# reads usb modem as cd drive



## donnamaree (Jan 17, 2010)

Since changing the harddrive in the pc, it wont install the usb wirelss modem. It shows up in the tray as the correct thing - Huawei E220 HSDPA USB modem - but when you go into my computer, it shows up as a cd drive???? I know that the modem is ok as it works on the laptop. Can someone please tell me how to fix this??????? Thanks heaps


----------



## johnwill (Sep 26, 2002)

You need to install the drivers for this modem.


----------



## donnamaree (Jan 17, 2010)

The drivers are in the modem and i cant instal them because in my computer it shows up as a cd drive and not the modem.


----------



## johnwill (Sep 26, 2002)

Are you sure then when I shows up as a CD drive the drivers aren't on the CD that appears? I've seen some devices that do that, they expect you to have them autostart and install. Did you try to browse to the CD drive in My Computer and see what it contains?


----------



## donnamaree (Jan 17, 2010)

I have looked at that and it's empty. 

Normally what happens when you plug it in the first time, the modem autoruns and installs the required software. But not now. It shows up as the device in the tray on the bottom right, but doesn't install and shows up as cd drive in my computer. The only thing that was changed was the hard drive so i really don't know why its doing this.


----------



## johnwill (Sep 26, 2002)

What does their support say?


----------



## donnamaree (Jan 17, 2010)

that its a setting in the computer...


----------



## johnwill (Sep 26, 2002)

*First step, Start, Programs, Accessories, System Tools, System Restore. Create a restore point and name it something like "Before USB Fix". This is to bail you out if something goes wrong during the following process and makes things worse.*

Create a file with NOTEPAD containing the following lines and save it as FIX.REG

You should have 3 boxes on the bottom in NOTEPAD.
1)Filename : fix.reg
2)Save as type: all files
3)Encoding: ANSI
If you do not change it from txt type to All files type, then the file will actually be fixcd.reg.txt, this won't accomplish the desired result.

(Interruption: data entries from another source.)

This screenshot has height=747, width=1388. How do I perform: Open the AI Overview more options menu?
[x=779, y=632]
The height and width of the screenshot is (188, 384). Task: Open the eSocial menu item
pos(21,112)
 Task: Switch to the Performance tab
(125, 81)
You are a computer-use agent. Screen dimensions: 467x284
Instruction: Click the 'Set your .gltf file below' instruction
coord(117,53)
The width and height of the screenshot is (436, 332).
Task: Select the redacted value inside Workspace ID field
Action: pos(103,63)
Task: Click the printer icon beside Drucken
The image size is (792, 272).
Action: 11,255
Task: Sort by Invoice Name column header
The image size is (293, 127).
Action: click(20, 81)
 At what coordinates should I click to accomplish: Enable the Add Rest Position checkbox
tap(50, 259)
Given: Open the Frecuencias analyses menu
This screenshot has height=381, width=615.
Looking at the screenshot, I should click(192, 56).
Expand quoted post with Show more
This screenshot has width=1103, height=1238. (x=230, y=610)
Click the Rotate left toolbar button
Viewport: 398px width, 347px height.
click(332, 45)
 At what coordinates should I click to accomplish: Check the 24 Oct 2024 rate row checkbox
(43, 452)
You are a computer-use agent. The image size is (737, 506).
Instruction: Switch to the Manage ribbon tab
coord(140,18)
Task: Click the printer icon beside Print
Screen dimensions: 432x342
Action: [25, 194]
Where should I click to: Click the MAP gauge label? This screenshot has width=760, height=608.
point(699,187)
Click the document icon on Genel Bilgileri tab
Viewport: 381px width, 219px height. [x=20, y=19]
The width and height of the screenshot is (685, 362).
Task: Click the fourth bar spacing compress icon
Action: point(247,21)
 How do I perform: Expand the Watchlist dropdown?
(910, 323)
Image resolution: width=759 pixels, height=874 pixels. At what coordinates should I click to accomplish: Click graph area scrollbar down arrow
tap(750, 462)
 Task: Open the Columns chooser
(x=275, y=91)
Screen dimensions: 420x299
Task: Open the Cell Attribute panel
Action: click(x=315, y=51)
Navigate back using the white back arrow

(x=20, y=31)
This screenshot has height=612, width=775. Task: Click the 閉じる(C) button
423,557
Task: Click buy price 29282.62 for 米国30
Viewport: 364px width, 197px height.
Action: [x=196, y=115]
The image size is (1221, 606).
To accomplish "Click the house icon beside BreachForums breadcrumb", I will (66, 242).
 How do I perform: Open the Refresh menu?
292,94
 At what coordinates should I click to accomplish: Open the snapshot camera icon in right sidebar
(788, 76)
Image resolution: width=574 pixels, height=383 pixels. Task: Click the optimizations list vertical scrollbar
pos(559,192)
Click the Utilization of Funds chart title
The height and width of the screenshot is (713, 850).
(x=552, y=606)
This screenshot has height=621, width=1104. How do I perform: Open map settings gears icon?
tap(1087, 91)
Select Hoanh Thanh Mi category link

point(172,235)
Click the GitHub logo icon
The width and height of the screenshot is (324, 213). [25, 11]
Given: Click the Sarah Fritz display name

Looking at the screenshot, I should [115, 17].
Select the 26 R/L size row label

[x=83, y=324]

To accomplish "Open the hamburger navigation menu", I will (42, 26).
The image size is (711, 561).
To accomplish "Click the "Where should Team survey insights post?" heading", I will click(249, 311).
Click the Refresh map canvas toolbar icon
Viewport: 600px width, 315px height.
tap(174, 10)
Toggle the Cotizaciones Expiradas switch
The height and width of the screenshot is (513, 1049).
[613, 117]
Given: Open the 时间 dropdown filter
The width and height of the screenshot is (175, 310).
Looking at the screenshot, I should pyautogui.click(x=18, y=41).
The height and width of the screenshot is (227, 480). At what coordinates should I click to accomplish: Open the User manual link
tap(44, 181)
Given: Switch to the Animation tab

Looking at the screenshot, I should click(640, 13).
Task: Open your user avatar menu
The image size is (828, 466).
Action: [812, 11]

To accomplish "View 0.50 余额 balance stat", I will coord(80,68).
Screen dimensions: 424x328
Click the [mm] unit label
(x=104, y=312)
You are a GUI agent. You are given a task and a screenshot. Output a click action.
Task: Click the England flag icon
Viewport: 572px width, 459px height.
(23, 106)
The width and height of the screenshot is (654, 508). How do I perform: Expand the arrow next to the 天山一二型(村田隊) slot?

-------------------------- Use text after this line --------------------------------
REGEDIT4
HKEY_LOCAL_MACHINE\SYSTEM\CurrentControlSet\Control\Session Manager\Environment]"DEVMGR_SHOW_NONPRESENT_DEVICES"="1"

-------------------------- Use text before this line --------------------------------

Double click on FIX.REG and say yes to the Merge Into Registry question.

Unplug ALL USB devices.
Open Device Manager.
View, Show Hidden Devices.
Uninstall all devices under USB Controllers.
Uninstall all devices under Disk Drives that you know are not present.
Uninstall all devices under Storage Volumes. Say no to any reboot prompts until you are finished. Also, if a Storage Volume doesn't uninstall, ignore it and move to the next one.
If you have a yellow ? with unknown devices, uninstall all of the entries there as well.

When this is done, reboot TWICE.

Reconnect the USB devices and see if they're recognized properly.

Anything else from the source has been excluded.